Today in history, we celebrate Juneteenth and “Lift Every Voice and Sing,” President John F. Kennedy introduced the Civil Rights Act of 1963, and 50,000 people converged on Washington DC to support the Poor People’s Campaign.
Transcript of this day in history included below.
This is Marc Steiner, and today is June 19. Welcome to this day in history.
(Lift Every Voice and Sing – Ray Charles | https://www.youtube.com/watch?v=QU8921j20e8)
That’s Ray Charles singing Lift Every Voice and Sing, this poem by James Weldon Johnson was set to music by his brother John Rosamond Johnson in 1899 and first performed in 1900 for 500 Black students to honor the birthday of Abraham Lincoln. It soon became know as the Negro National Anthem. It is now also synonymous with and played at all Juneteenth Celebrations, a holiday that marks the day in 1865 when the last enslaved African Americans found out that freedom had come in Galveston, Texas.

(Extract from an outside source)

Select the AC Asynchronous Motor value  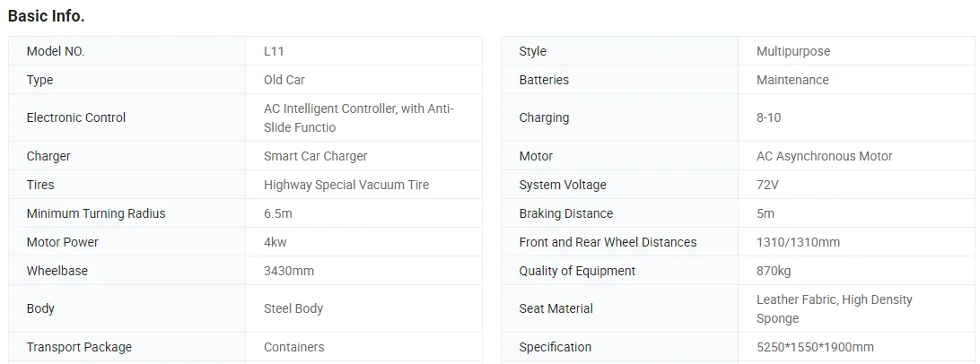click(x=825, y=156)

One year earlier, on this day in 1864, there was a naval battle between the USS Kearsage and the CSS Alabama off the coast of Cherbourg, France. The Union won that battle, sinking the Confederate Alabama. One Black sailor, Joachim Pease, nicknamed Web Foot for his sure footedness, manned a big gun never flinched in battle and was recognized as a hero of that critical civil war naval battle, was awarded the Congressional Medal of Honor for his “marked coolness” in battle. Joachim Pease was a descendent of Black loyalists who fled the United States at the end of the Revolutionary war. Many Black residents of the colonies joined the British forces after Dunmore’s Proclamation, in which British authorities promised freedom to former slaves who escaped and made it to British lines. After the war, many of these Black soldiers and their families fled to Nova Scotia and Newfoundland.
Almost 100 years later on this day in 1963 before his assassination President John F. Kennedy introduced the, the Civil Rights Act to the US Congress, one year later on this after a 83 day filibuster by Southern Democrats the US Senate passed The Civil Rights Act.

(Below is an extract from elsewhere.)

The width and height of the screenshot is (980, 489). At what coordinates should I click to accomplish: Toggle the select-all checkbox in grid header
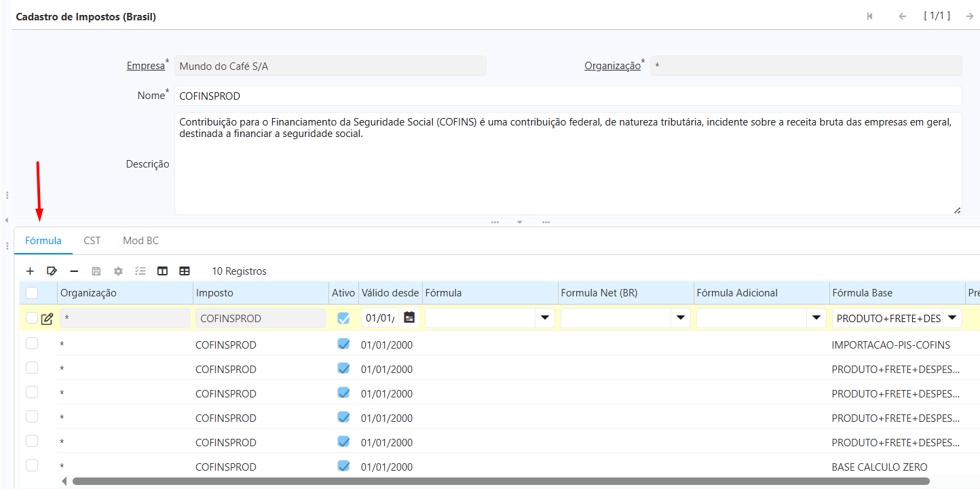coord(32,293)
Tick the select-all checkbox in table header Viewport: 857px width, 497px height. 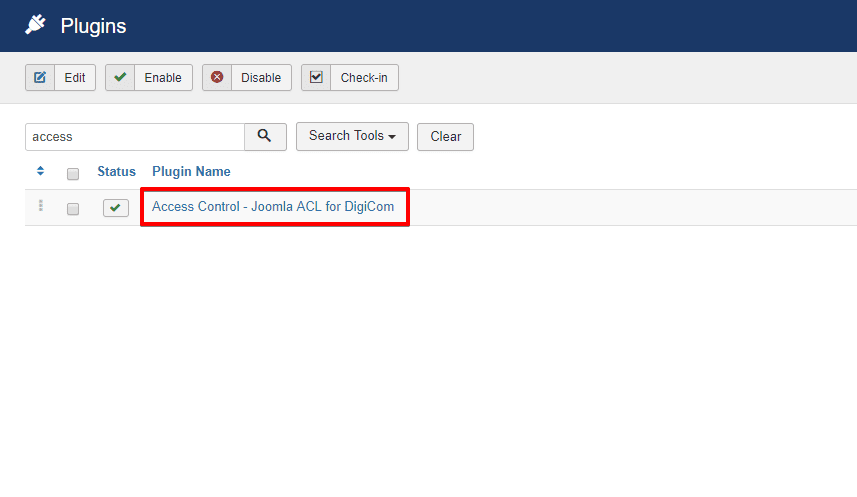click(x=73, y=174)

And on this day, we remember Len Bias. He was a Maryland-born basketball forward who played for the University of Maryland Terps. Considered one of the best ballplayers of his time, he was drafted by the Celtics in 1986, the second overall pick in that year’s draft. Two days later, he died from cardiac arrhythmia induced by a cocaine overdose.
On this day in 1968 just five days before the DC and Federal police would forcibly close Resurrection City, the shack city the heart of the Poor People’s Campaign where thousands of poor people camped between the Washington Monument and Capitol Hill, 50,000 people converged on Washington DC to support the Poor People’s Campaign, every race every region represented with Black, Native, Chicano, White and Puerto Rican speakers move the crowd. Peace candidate Eugene McCarthy spoke and was cheered while Vice PResident Hubert Humphrey also running for President was jeered.
Here’s a song to think about on this June the 19th. It’s by an English singer songwriter who recorded three albums, none of which sold more than 5,000 copies while he was alive. He suffered from depression and drug abuse, and part of his lack of commercial success is often attributed to his reluctance to perform live or be interviewed. His work confounded many of his peers, as it fell outside the mold of contemporary folk music, often lacked choruses and other traditional song structures, and during the few times he did perform, he ignored the audience. He retreated to his parents’ house for the last years of his life, where he died of an antidepressant overdose at the age of 26. Since his death he has gotten very popular, and now is remembered as one of the most innovative musicians of the sixties and seventies. The artist is Nick Drake and the song is From the Morning. Nick Drake was born on this day in 1948
(Nick Drake – From The Morning | https://www.youtube.com/watch?v=Q2JjJPDz3EE)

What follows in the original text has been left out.